Script Optimization

New in version 7.0.

Note

ZAM has been available in Zeek for a number of releases, but as of Zeek 7 it has matured to a point where we encourage regular users to explore it.

Introduction

The Zeek Abstract Machine, “ZAM”, is an optional script optimization engine built into Zeek. Using ZAM changes the basic execution model for Zeek scripts in an effort to gain higher performance. Normally, Zeek parses scripts into abstract syntax trees that it then executes by recursively interpreting each node in a given tree. With ZAM’s script optimization, Zeek first compiles the trees into a low-level form that it can then generally execute more efficiently.

To enable this feature, include -O ZAM on the command line.

How much faster will your scripts run? There’s no simple answer to that. It depends heavily on several factors:

  • What proportion of the processing during execution is spent in the Zeek core’s event engine, rather than executing scripts. ZAM optimization doesn’t help with event engine execution.

  • What proportion of the script’s processing is spent executing built-in functions (BiFs), i.e., functions callable from the script layer but implemented in native code. ZAM optimization improves execution for some select, simple BiFs, like network_time, but it doesn’t help for complex ones. It might well be that most of your script processing actually occurs in the underpinnings of the logging framework, for example, and thus you won’t see much improvement.

  • Those two factors add up to gains very often on the order of only 10-15%, rather than something a lot more dramatic.

Note

At startup, ZAM takes a few seconds to generate the low-level code for the loaded set of scripts, unless you’re using Zeek’s bare mode (via the -b command-line option), which loads only a minimal set of scripts. Keep this in mind when comparing Zeek runtimes, to ensure you’re comparing only actual script execution time.

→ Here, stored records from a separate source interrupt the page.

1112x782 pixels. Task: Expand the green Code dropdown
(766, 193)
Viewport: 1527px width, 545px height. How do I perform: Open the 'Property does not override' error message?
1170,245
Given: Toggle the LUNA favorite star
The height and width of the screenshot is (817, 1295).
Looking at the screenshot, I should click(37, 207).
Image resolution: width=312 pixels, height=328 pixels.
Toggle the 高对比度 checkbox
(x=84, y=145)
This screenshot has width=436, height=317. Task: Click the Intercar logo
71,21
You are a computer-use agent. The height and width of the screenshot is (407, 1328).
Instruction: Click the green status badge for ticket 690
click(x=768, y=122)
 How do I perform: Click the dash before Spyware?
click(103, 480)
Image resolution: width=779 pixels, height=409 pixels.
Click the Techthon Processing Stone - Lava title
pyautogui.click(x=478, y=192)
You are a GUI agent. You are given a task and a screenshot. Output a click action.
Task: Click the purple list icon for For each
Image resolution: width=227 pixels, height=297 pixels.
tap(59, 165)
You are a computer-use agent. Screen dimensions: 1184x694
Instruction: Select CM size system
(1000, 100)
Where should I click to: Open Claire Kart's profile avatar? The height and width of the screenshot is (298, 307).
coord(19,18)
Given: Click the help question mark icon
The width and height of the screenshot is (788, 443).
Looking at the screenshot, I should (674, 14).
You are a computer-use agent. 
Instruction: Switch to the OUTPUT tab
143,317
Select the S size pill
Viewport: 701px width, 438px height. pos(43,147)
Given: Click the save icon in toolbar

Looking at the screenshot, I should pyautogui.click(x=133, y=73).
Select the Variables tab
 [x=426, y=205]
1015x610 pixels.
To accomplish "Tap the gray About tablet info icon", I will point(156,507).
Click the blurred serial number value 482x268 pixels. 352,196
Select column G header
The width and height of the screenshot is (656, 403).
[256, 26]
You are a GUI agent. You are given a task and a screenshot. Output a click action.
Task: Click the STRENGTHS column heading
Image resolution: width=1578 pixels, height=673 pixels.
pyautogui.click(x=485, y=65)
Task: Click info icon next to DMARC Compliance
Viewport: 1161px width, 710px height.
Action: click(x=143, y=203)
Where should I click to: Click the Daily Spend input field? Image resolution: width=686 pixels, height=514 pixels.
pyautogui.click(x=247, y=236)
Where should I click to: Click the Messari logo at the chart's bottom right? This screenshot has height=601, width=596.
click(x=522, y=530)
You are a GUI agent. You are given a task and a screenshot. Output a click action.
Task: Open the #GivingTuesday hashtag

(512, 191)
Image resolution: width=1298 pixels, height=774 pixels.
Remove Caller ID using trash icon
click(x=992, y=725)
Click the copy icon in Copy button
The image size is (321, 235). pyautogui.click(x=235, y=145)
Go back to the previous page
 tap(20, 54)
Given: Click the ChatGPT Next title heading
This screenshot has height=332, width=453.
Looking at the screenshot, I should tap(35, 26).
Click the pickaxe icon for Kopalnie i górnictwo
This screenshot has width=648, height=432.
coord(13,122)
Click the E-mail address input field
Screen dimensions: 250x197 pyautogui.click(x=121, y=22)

To factor out the code-generation phase, you can for example measure the time between zeek_init and zeek_done event handlers:

runtime.zeek
global t0: time;

event zeek_init()
    {
    t0 = current_time();
    }

event zeek_done()
    {
    print current_time() - t0;
    }

Here’s a quick example of ZAM’s effect on Zeek’s typical processing of a larger packet capture, from one of our testsuites:

$ zcat 2009-M57-day11-18.trace.gz | zeek -r - runtime.zeek
14.0 secs 252.0 msecs 107.858658 usecs
$ zcat 2009-M57-day11-18.trace.gz | zeek -O ZAM -r - runtime.zeek
12.0 secs 345.0 msecs 857.990265 usecs

A roughly 13% improvement in runtime.

Other Optimization Features

You can tune various features of ZAM via additional options to -O, see the output of zeek -O help for details. For example, you can study the script transformations ZAM applies, and use ZAM selectively in certain files (via --optimize-files) or functions (via --optimize-funcs). Most users won’t need to use these.